• **YOUR OBJECTIVE**
Please filter the entries and return only the lines that include "computer".

[Collected data entries]
——————————
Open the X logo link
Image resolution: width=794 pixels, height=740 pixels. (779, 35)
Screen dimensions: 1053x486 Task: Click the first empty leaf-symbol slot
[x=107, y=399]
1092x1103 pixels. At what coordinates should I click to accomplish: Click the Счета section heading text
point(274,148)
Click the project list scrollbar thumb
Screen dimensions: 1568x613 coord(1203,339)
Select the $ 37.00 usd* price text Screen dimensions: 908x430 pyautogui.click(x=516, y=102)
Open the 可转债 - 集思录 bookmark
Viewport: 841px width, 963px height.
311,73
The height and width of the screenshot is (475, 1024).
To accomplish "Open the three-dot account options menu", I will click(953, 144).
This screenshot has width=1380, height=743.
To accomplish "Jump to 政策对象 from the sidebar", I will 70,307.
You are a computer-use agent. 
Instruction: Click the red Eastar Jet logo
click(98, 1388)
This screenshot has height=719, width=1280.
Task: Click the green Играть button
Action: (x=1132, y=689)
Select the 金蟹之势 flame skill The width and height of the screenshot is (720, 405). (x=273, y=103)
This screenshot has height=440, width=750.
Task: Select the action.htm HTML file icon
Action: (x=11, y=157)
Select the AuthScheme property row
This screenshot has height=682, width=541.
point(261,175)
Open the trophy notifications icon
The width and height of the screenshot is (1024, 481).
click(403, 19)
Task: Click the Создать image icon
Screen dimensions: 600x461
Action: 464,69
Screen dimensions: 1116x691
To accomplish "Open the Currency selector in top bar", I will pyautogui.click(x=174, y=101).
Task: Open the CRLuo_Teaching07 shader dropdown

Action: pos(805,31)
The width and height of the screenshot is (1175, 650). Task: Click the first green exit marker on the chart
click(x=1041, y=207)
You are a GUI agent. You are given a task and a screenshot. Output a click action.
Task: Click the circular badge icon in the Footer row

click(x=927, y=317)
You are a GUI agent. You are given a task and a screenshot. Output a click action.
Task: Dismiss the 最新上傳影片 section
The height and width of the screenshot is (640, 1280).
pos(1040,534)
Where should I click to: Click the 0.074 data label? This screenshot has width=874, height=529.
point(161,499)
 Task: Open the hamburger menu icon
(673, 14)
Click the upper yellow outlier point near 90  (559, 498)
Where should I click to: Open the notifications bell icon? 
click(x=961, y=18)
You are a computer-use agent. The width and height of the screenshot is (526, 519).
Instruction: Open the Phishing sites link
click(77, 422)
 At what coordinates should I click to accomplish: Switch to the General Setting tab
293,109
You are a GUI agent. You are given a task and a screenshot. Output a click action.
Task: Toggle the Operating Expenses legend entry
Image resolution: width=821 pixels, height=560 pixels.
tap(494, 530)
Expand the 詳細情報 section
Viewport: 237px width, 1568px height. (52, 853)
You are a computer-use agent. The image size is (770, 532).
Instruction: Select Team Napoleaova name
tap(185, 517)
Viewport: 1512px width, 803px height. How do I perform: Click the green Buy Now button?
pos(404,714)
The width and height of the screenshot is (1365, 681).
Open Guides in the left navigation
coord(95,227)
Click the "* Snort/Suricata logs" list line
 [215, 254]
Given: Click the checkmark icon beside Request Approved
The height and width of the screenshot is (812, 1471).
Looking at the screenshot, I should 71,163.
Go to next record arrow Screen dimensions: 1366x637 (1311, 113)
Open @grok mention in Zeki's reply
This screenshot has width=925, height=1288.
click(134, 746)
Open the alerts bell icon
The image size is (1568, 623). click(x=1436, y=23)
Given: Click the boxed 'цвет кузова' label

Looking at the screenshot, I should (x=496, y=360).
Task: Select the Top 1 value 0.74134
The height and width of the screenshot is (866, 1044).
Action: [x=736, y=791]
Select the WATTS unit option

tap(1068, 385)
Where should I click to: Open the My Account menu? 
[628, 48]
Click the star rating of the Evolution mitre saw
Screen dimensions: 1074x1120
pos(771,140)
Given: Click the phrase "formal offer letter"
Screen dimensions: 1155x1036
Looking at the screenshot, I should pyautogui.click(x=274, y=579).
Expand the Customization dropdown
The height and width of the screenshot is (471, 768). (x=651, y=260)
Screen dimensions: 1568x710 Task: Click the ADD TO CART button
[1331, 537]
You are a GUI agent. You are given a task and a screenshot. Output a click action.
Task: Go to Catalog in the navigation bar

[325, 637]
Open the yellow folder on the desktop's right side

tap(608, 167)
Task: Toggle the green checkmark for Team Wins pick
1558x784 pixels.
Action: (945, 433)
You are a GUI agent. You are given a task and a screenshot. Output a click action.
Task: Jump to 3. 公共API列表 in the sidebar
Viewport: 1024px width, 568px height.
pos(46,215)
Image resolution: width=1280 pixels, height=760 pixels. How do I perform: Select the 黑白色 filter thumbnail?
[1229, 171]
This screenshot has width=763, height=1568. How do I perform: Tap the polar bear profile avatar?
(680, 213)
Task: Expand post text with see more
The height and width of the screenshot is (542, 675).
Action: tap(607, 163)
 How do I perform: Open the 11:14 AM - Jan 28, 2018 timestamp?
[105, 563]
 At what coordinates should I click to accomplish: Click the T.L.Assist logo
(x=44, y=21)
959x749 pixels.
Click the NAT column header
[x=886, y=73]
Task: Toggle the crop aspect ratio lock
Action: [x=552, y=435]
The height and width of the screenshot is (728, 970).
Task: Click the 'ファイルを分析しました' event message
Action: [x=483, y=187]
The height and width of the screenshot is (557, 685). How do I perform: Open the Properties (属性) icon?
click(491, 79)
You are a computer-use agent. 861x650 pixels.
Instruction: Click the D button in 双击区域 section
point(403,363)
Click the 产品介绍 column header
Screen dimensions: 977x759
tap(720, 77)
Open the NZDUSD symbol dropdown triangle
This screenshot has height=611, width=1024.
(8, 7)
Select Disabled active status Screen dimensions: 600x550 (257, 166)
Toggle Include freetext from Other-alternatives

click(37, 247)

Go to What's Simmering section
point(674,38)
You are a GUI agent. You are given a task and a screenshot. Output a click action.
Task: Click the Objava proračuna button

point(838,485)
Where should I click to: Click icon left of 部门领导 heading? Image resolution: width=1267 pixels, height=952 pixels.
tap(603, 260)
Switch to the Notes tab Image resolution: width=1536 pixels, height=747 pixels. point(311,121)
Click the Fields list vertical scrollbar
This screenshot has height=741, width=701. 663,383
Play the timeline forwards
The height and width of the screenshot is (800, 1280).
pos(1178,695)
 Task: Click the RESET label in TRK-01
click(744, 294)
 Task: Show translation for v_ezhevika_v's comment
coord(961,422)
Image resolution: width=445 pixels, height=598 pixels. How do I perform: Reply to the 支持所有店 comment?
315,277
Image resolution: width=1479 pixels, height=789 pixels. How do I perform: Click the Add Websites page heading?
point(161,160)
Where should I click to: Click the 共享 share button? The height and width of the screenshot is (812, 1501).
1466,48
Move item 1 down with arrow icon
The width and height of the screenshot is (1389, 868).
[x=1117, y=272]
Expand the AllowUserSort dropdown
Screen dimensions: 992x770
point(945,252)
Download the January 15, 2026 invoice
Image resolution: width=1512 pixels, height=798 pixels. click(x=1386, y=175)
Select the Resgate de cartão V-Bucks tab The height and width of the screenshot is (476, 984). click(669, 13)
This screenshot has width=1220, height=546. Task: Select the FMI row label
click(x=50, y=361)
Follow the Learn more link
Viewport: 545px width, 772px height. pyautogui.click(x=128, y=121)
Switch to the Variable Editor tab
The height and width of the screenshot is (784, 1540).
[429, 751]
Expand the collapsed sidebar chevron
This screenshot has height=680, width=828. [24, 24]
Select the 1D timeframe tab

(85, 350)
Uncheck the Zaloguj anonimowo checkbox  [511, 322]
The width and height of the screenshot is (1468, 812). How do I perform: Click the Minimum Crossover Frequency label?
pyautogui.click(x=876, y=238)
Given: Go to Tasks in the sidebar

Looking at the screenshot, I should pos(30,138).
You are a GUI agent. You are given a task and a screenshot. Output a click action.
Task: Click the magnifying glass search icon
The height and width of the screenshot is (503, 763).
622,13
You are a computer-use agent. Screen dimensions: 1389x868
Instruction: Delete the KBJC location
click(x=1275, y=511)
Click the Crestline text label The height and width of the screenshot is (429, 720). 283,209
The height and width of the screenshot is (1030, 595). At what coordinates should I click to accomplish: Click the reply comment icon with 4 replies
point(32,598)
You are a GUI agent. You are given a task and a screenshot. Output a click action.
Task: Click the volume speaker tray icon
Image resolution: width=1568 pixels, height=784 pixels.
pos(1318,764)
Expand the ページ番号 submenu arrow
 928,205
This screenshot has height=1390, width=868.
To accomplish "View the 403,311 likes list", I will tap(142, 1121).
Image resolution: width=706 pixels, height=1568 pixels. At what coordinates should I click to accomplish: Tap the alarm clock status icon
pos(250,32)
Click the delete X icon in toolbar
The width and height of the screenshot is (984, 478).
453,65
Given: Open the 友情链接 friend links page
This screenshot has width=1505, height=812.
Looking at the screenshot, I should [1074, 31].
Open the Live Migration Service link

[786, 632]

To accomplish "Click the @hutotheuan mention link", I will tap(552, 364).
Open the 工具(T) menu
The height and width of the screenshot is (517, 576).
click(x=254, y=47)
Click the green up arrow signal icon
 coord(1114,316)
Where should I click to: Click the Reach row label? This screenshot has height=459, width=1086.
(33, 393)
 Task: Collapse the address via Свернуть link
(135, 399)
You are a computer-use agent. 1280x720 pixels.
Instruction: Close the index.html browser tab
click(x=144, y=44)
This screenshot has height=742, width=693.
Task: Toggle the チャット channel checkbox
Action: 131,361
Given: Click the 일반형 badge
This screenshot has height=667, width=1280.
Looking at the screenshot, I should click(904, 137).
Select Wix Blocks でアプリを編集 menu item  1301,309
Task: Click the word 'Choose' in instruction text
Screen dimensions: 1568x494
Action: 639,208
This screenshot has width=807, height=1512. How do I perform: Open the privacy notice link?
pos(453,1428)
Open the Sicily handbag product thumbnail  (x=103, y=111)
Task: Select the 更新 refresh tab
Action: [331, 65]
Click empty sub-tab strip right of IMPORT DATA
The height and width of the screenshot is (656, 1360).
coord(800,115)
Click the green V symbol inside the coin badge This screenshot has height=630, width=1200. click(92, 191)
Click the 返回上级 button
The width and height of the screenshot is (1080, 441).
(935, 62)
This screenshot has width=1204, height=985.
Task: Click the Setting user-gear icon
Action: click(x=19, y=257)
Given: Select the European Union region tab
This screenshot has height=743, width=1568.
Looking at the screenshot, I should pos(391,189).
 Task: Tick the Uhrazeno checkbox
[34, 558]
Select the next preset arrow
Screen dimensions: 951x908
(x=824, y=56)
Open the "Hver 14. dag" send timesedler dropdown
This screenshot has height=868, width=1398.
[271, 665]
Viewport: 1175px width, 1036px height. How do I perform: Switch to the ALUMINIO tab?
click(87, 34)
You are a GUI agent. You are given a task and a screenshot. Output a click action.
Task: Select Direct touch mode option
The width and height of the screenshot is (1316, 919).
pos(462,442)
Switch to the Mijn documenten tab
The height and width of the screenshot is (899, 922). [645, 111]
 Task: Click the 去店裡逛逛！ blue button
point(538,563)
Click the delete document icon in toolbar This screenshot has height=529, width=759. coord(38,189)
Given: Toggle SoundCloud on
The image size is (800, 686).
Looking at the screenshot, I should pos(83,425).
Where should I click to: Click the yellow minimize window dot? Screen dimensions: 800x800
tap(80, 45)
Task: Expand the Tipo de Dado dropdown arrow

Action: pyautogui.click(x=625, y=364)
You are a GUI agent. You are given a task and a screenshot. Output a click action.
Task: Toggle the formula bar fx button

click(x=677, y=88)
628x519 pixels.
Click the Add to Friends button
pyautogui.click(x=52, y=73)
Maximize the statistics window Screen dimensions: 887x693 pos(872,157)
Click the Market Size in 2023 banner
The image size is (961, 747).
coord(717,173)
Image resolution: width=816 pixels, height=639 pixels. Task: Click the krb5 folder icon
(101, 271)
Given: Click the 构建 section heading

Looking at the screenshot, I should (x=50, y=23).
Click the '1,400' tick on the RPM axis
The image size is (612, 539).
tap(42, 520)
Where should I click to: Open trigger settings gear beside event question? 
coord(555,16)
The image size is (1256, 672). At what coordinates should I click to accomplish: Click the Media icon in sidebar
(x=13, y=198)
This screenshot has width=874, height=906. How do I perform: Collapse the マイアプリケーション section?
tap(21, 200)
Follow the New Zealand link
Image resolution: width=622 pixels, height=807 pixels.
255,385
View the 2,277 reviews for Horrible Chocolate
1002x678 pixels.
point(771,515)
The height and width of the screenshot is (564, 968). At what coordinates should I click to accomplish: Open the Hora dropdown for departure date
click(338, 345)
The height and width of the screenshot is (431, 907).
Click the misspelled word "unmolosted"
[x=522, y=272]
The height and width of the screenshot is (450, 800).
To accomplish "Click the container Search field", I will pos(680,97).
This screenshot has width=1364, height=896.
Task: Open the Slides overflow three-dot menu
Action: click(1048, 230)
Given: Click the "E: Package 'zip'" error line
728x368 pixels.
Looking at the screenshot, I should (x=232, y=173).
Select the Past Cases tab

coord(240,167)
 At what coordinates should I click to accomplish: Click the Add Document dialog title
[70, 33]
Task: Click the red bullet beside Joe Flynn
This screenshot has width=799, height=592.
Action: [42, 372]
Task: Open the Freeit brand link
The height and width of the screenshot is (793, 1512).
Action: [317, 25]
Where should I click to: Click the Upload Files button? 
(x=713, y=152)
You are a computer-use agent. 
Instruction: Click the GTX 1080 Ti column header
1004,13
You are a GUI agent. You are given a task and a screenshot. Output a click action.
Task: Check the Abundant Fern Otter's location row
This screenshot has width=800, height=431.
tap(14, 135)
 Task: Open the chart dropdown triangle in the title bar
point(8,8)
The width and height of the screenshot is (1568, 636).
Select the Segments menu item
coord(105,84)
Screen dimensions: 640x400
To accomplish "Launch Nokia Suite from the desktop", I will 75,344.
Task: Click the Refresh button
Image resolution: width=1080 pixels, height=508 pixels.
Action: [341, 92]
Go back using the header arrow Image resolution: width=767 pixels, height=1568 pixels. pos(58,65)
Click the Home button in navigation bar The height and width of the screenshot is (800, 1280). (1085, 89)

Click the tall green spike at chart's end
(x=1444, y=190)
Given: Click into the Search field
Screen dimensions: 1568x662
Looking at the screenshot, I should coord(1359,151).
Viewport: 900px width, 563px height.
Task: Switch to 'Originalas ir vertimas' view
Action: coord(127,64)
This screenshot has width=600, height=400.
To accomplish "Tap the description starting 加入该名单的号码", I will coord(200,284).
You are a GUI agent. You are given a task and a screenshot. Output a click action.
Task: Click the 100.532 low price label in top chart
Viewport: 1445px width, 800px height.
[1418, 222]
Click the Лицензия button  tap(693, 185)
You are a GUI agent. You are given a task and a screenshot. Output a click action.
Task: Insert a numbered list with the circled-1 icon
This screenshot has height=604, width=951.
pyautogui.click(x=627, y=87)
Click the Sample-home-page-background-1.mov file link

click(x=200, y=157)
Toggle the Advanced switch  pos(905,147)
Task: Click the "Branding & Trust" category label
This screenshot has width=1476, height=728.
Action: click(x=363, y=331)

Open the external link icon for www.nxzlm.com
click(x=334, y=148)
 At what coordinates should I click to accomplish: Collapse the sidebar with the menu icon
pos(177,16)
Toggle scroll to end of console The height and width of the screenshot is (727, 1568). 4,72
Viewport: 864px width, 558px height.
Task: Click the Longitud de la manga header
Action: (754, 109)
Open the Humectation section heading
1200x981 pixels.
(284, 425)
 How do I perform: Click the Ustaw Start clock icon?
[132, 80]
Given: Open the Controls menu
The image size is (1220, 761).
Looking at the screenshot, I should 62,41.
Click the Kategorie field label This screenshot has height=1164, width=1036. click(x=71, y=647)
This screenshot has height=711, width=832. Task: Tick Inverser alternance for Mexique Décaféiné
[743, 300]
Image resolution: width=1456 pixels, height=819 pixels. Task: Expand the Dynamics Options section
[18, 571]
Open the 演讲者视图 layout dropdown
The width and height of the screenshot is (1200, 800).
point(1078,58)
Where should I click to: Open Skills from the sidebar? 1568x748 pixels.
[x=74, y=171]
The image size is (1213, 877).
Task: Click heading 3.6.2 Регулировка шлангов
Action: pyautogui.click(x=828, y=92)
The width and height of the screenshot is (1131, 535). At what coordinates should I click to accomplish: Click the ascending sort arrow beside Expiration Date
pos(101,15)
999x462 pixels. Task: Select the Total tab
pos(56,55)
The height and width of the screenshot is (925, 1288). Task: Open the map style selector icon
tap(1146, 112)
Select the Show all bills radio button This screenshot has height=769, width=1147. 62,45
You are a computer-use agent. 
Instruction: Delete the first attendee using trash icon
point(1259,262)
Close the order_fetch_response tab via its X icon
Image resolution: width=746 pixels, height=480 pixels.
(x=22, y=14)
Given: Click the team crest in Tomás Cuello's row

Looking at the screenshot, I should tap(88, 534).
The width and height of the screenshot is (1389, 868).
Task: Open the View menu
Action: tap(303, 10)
——————————
• **ANSWER SPACE**
You are a computer-use agent. 
You are a computer-use agent. The width and height of the screenshot is (526, 519).
You are a computer-use agent. The image size is (770, 532).
You are a computer-use agent. 861x650 pixels.
You are a computer-use agent. Screen dimensions: 1389x868
You are a computer-use agent. 1280x720 pixels.
You are a computer-use agent. 
You are a computer-use agent. 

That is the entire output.